With this in mind, Swan has, for a long time, felt it important to make sure that owners are offered the best possible environment in which to compete. Location, organisation, race management and shoreside activities are the four criteria on which Swan regattas have been built. The success of the new ClubSwan 50 was the final element needed to get the Nations Trophy off the ground.
– Leonardo Ferragamo
There are a number of reasons why our one-design philosophy attracts owners to buying and racing Swan one-designs. One-design racing is generally acknowledged to remove some of the unnecessary expense and aggravation typically associated with handicap racing.

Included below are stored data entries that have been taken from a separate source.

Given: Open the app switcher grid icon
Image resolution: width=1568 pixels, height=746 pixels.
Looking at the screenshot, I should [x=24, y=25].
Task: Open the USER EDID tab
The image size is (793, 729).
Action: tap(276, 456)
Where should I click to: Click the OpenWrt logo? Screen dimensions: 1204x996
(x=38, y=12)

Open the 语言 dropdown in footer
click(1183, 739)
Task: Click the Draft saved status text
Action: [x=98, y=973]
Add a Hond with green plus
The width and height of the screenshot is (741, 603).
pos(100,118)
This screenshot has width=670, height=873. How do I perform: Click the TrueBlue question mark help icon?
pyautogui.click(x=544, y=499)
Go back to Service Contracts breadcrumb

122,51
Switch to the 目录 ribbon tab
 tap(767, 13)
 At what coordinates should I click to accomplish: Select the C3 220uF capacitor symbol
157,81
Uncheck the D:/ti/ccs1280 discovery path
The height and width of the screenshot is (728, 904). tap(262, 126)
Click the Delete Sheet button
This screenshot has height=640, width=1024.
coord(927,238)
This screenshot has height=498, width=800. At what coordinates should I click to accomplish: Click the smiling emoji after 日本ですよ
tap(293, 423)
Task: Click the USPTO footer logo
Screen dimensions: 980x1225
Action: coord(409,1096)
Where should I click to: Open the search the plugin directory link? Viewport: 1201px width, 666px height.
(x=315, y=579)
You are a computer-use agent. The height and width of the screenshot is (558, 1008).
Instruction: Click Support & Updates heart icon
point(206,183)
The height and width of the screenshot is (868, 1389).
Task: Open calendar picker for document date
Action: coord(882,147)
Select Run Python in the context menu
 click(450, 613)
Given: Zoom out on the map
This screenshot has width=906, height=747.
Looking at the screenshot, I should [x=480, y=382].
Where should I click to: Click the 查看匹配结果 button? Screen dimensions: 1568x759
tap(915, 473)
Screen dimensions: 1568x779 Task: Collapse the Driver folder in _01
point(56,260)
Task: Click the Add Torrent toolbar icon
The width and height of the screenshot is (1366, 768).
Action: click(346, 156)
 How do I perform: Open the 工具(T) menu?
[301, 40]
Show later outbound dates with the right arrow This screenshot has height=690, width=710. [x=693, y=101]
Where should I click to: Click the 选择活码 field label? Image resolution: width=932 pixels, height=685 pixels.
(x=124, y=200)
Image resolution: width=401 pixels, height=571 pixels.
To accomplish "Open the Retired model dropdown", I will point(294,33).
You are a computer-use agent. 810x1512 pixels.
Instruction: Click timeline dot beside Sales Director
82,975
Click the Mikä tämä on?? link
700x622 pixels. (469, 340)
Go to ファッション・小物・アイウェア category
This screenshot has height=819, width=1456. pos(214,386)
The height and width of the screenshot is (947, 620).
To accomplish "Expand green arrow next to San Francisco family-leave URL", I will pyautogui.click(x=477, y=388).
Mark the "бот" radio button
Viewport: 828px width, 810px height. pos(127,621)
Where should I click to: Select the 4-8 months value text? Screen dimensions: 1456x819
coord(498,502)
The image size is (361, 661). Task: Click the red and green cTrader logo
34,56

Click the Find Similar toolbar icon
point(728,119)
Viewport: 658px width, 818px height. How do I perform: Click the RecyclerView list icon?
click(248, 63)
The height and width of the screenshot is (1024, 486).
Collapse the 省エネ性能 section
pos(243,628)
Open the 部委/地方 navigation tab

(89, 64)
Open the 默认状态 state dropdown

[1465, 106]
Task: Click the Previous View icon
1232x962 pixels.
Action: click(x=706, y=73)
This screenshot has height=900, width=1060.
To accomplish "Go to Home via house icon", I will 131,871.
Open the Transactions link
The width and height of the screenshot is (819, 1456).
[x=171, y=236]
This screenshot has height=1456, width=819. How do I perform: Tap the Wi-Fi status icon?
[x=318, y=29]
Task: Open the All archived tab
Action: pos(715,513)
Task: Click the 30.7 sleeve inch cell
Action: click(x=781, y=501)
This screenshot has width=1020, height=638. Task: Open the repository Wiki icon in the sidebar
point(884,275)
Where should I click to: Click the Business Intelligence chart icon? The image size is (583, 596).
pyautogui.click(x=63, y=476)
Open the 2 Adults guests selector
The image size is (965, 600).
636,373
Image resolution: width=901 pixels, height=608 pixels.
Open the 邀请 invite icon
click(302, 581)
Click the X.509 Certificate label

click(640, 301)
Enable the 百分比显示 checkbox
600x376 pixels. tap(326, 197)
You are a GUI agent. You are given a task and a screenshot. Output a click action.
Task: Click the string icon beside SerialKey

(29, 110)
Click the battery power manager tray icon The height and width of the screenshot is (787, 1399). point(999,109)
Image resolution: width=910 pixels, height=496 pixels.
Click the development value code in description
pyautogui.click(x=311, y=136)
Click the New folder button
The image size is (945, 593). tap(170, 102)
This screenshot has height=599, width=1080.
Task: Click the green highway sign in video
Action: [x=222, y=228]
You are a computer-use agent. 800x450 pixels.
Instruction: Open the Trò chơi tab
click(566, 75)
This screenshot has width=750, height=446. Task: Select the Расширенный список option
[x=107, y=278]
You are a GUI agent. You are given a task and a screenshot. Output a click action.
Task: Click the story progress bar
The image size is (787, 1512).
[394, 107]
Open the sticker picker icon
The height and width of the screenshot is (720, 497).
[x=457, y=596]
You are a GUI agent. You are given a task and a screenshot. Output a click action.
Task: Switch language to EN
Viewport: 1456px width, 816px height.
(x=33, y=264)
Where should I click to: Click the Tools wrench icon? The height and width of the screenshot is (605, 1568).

Then, of course, Nautor’s Swan has developed a reputation for building high-quality yachts over many years and the aspiration to own a Swan remains strong within the sailing world. The Swan community is also attractive, since it brings together like-minded owners and sailors. So when entering a Swan one-design event owners are assured of not simply the highest quality of organisation, but also fair-minded, gentlemanly competition.
This spirit is a hallmark of every Swan regatta and continues to encourage more owners to compete in our many different designs.